Mobile County educators paddled overwhelmingly more boys and more black children in 1999-2000 than any other students, figures released by the school system Wednesday showed.In a school system that is 49.5 percent black, 70 percent of the 781 reported paddlings were administered to blacks and 83 percent were given to boys.
"What is it about black men that we think we need to control them with a paddle?" school board member Hazel
Fournier said after looking at the numbers during a special meeting of the board Wednesday.
Board members voted during the meeting on a revised Student Code of Conduct, which included a proposal to ban corporal punishment systemwide.
The vote on the proposal was split 2-2 along gender lines, with the men favoring paddling, and that lets stand the current policy allowing the practice in the state's largest school system.
But Fournier promised the vote won't be the end of the discussion.
Just before board members Lonnie Parsons and John Holland voted to keep corporal punishment, Parsons said that abolishing school spankings would be on par with "taking God out" of schools. "The Lord's been locked out of our schools, and now people want the paddle taken out," he said. "It'll be a sad day for our schools."
With the fifth board member, David Thomas, out of town, Fournier said she would demand that the issue be included on the agenda of every scheduled board meeting "until our fellow board members have done their homework ... until we use some common sense."
The next regular board meeting is scheduled for July 25.
She and board President Peggy Nikolakis voted along with the male board members to approve the rest of the Student Code of Conduct.
Fournier also asked for a report on the racial breakdown of the people who have administered the paddlings.
Twenty-seven states and the District of Columbia have banned corporal punishment from being used in schools.
Though U.S. Department of Education figures show that about 1 percent of the public school population received paddlings in 1997-98, the same figures show the disciplinary procedure was used on 6.3 percent of Alabama's public school students -- the third highest rate in the country behind Mississippi and Arkansas.

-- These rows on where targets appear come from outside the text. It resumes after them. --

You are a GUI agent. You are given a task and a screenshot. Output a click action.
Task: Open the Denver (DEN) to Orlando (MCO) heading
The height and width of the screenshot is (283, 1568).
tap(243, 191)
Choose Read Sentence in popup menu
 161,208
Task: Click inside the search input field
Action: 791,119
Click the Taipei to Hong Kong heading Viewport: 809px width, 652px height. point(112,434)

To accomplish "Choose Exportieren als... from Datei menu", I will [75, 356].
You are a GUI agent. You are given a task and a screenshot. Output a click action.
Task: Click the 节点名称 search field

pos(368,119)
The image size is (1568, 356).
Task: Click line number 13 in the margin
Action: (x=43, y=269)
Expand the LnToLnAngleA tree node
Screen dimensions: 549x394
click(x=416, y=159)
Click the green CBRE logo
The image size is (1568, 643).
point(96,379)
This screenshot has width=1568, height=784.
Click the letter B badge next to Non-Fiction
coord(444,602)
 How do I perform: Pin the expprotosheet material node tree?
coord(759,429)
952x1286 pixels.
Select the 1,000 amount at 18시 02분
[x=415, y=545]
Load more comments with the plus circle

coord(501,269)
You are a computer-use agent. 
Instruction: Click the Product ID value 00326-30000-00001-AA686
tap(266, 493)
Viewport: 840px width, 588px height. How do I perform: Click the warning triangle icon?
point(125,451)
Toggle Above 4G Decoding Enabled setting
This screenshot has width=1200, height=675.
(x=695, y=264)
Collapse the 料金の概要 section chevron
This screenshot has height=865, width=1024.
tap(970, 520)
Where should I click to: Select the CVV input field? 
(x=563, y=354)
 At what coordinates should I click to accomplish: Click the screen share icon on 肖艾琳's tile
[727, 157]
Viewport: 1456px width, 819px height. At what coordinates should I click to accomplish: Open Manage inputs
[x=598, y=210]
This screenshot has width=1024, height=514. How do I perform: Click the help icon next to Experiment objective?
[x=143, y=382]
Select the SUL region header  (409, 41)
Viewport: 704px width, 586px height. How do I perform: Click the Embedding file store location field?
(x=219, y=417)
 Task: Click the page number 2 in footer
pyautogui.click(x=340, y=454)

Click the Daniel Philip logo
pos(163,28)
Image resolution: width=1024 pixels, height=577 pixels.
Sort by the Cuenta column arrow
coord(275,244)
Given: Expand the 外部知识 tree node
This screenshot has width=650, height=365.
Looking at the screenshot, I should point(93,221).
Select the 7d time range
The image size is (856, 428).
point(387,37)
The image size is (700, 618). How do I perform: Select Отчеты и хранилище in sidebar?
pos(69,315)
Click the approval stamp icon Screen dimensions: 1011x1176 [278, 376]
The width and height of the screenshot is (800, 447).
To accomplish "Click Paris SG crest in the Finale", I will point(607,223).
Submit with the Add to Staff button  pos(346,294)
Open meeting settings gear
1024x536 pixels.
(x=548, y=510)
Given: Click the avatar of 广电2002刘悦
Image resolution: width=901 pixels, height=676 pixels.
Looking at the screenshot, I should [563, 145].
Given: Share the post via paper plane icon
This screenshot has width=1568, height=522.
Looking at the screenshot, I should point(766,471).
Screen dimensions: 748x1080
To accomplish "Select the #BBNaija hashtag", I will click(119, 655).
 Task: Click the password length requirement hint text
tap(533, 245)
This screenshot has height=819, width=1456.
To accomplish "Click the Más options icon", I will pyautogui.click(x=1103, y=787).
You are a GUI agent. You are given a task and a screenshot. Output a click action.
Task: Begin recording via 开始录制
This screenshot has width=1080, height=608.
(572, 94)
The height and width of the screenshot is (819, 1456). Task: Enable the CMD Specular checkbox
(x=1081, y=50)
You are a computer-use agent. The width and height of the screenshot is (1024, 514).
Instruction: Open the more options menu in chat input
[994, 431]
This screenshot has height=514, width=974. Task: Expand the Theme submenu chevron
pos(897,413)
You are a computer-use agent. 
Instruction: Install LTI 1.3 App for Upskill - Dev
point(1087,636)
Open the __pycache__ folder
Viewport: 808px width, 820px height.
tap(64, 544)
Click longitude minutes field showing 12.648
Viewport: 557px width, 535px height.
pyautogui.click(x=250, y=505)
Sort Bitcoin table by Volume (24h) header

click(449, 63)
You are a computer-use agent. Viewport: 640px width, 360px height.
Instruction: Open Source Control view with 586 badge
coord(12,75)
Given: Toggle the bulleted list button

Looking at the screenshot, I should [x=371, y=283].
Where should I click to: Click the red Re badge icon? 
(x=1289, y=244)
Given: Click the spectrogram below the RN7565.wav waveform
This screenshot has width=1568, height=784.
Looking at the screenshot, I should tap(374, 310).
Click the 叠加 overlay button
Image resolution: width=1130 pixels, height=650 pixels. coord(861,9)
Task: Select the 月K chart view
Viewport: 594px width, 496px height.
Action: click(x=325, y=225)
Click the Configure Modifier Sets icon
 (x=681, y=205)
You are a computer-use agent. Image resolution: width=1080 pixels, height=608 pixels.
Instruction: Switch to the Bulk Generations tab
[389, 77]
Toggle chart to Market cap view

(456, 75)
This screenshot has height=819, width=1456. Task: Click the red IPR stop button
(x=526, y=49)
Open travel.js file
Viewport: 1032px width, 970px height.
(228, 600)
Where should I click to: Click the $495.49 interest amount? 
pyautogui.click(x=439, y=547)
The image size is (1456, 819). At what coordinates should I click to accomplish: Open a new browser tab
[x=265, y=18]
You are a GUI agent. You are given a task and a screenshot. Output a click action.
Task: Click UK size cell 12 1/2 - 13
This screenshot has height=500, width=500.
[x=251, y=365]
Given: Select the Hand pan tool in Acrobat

And while black students make up 17 percent of the nation's public students, the U.S. Department of Education Office for Civil Rights reports that they received 37 percent of the paddlings.
"That wasn't an issue with me," Parsons said when asked about the racial disparities in the spanking data.
Semmes Middle School, which lies in Parsons' northwestern district, had the most paddlings of any county school with 87. The school is 6.1 percent black and 93 percent white, but 19 percent of the paddlings were given to black students.
"Basically, we don't use corporal punishment unless we contact a parent and they would like us to try that," Semmes Principal Monte Tatum said. Tatum said he uses the punishment as a last resort and often gives parents a choice between paddling or suspending their children.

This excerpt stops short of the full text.